Not only does having an adequate supply of salt help reduce unhealthy swelling, but it also can help lower high blood pressure, maintain proper organ function, ensure proper nutrition reaches baby, treat pre-eclamptic symptoms and even curb those pesky pregnancy leg cramps (because who doesn’t hate those??).
So in response to my puffy toes, I started snacking on cheese & crackers, popcorn, pickles and adding salt to my eggs, potatoes, meat and vegetables. And sure enough, within a few days I noticed a dramatic decrease in swelling!! Bye bye puffy piggies!
Now keep in mind that salt is not the only element needed for a healthy pregnancy. Salting to taste should be a part of a balanced pregnancy diet, which helps ensure the health of both mother and baby. So what does a pregnancy diet look like? Well I’m glad you asked. Along with salting food to taste, a pregnant woman should consume:
- 80-100 grams of Protein per day - This provides amino acids which are the building blocks of the body. It’s important for healthy bones, teeth, muscles, etc. Lack of protein can also cause swelling, fatigue and lack of appetite.
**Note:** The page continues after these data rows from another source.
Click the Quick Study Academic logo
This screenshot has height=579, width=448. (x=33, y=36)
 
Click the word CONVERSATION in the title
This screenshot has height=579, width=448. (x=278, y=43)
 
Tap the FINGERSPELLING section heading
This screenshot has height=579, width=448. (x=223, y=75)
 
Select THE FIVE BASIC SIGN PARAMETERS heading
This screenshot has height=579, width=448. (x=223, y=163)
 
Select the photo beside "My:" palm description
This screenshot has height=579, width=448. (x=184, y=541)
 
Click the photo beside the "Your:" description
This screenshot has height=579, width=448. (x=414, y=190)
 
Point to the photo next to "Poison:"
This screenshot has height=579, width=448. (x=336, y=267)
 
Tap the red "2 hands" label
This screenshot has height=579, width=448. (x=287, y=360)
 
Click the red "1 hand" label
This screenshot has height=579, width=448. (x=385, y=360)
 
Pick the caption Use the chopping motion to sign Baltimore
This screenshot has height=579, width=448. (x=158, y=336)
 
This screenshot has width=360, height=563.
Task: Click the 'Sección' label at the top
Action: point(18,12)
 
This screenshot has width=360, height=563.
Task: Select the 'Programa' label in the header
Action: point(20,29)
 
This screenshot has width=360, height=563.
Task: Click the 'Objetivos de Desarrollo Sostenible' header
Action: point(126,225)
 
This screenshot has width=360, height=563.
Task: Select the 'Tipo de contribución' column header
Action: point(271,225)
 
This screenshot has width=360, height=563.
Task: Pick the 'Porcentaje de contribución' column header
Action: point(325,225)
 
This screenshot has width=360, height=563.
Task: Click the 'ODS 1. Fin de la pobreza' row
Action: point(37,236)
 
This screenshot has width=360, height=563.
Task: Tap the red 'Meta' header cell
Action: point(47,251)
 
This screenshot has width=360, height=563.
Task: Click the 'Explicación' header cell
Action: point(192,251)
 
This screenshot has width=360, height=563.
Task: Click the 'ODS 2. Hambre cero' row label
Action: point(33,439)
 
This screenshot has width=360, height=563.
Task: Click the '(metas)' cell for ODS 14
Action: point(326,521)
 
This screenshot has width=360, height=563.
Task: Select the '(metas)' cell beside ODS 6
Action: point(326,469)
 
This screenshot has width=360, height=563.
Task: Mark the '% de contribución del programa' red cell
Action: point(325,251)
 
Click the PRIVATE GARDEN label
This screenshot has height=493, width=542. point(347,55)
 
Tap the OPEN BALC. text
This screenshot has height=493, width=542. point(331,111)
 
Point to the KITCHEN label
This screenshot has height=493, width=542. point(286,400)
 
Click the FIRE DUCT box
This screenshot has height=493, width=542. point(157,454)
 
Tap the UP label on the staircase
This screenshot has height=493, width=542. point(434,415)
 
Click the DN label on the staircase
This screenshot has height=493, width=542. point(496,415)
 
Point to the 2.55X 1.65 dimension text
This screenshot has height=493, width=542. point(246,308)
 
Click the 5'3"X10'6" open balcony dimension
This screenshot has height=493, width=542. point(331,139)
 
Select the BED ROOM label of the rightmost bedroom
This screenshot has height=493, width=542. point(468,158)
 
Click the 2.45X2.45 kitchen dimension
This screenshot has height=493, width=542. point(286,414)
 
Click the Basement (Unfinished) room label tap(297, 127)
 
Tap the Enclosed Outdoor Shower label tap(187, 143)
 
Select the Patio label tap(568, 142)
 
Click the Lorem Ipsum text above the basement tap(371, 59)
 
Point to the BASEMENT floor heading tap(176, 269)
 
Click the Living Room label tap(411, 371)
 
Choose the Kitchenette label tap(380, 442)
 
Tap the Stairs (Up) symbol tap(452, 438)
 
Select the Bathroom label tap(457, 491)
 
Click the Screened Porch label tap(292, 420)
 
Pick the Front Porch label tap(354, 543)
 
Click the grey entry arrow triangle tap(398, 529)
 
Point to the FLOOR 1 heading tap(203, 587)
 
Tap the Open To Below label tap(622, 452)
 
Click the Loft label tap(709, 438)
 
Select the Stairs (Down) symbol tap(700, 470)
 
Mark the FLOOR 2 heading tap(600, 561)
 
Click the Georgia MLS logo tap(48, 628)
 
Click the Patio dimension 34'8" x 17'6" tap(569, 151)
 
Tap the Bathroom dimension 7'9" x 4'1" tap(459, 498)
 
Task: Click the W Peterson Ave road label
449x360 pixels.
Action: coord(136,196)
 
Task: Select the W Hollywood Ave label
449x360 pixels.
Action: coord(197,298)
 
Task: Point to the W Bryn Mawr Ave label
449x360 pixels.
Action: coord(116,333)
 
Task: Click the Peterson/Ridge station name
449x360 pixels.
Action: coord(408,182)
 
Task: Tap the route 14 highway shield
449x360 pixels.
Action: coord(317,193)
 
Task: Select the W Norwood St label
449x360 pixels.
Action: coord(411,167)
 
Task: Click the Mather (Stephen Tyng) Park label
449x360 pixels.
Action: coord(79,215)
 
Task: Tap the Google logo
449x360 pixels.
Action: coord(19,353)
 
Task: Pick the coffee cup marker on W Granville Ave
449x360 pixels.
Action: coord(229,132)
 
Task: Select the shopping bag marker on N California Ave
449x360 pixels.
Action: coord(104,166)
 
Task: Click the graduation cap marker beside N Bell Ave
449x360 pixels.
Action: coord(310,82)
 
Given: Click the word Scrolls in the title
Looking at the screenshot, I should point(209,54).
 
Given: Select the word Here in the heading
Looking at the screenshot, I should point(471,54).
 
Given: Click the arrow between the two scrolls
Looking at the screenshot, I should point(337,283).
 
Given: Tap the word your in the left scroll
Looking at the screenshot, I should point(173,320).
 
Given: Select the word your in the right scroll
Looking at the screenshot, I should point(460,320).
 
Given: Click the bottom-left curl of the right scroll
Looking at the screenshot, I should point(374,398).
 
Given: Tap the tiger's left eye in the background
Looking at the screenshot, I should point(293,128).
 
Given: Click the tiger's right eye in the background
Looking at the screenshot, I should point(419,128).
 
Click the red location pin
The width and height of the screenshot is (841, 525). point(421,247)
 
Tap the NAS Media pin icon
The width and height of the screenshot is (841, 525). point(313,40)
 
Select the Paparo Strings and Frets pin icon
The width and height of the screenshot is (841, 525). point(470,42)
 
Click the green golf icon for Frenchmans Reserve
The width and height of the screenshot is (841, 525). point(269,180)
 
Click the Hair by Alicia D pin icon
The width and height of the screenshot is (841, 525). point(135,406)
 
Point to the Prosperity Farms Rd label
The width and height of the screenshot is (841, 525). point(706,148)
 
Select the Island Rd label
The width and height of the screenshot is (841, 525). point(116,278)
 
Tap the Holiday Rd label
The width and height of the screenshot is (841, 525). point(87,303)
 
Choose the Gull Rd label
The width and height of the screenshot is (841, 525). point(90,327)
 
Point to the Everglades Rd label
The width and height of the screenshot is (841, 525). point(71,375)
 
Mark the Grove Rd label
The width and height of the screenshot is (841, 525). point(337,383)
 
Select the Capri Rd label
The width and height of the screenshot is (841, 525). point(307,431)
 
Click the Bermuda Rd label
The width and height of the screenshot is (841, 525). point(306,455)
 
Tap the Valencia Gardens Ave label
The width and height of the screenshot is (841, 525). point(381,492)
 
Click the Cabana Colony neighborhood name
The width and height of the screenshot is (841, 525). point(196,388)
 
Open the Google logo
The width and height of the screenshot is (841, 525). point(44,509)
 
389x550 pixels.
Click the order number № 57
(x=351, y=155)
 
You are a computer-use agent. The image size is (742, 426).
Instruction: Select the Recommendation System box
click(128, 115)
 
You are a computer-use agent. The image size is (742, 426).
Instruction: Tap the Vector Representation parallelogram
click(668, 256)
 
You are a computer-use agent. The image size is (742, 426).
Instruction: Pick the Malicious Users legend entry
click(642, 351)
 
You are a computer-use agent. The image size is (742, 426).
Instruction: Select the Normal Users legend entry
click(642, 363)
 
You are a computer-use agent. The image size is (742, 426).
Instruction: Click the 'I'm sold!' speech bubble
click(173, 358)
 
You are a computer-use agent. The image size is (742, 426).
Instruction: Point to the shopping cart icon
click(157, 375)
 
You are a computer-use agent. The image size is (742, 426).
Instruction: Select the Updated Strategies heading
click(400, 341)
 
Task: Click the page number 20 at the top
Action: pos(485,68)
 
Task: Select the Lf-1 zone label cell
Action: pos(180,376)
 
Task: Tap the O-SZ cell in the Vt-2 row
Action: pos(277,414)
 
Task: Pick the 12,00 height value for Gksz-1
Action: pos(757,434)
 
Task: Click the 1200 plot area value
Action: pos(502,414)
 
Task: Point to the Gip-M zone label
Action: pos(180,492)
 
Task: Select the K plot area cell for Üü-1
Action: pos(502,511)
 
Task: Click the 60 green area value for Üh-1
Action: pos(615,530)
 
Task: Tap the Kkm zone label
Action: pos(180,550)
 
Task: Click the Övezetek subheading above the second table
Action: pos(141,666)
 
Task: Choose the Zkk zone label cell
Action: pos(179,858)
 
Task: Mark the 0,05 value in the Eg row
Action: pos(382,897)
- 2 eggs per day - Provides protein and loads of vitamins and minerals including Vitamin A, the anti-infection protein.
- 4 servings of milk/dairy products per day - Provides protein, calcium and other essential vitamins & minerals. It’s important for bones, muscle growth, muscle contractions and nerve transmission.
- 2 servings of green vegetables - Provides Vitamins A and B complex which help your body use the proteins in other food. It’s also a great source of folic acid which is essential for good growth for baby, and prevents neural tube defects.
- 4+ servings of whole grains per day - Great source of carbohydrates needed to fuel your body. Without carbs, your body will burn the proteins you eat for energy, robbing you and your baby of the building blocks needed for tissue growth & repair.
- 1-2 servings of Vitamin C foods per day - Crucial in the body’s defense system again infection, keeps your uterus strong and improves iron absorption.
- 3 servings of fats & oils per day - Needed to help your body absorb fat soluble vitamins A, D, E & K. Also contributes to healthy, stretchable skin.
- 5 servings of yellow and orange fruits & vegetables per week - Provides high amounts of Vitamin A which helps prevent infection and maintains healthy skin.
- Water - Essential during hot, summer months!! Lack of water can lead to dehydration which reduces energy output by 20% or more. Water accounts for75% of your baby’s total body weight at birth and it acts a solvent and catalyst for biological reactions.
Proper nutrition is one of the biggest “little” things you can do to help stay low risk during pregnancy and ensure the best possible outcomes for you and your baby. So happy summer and happy eating!!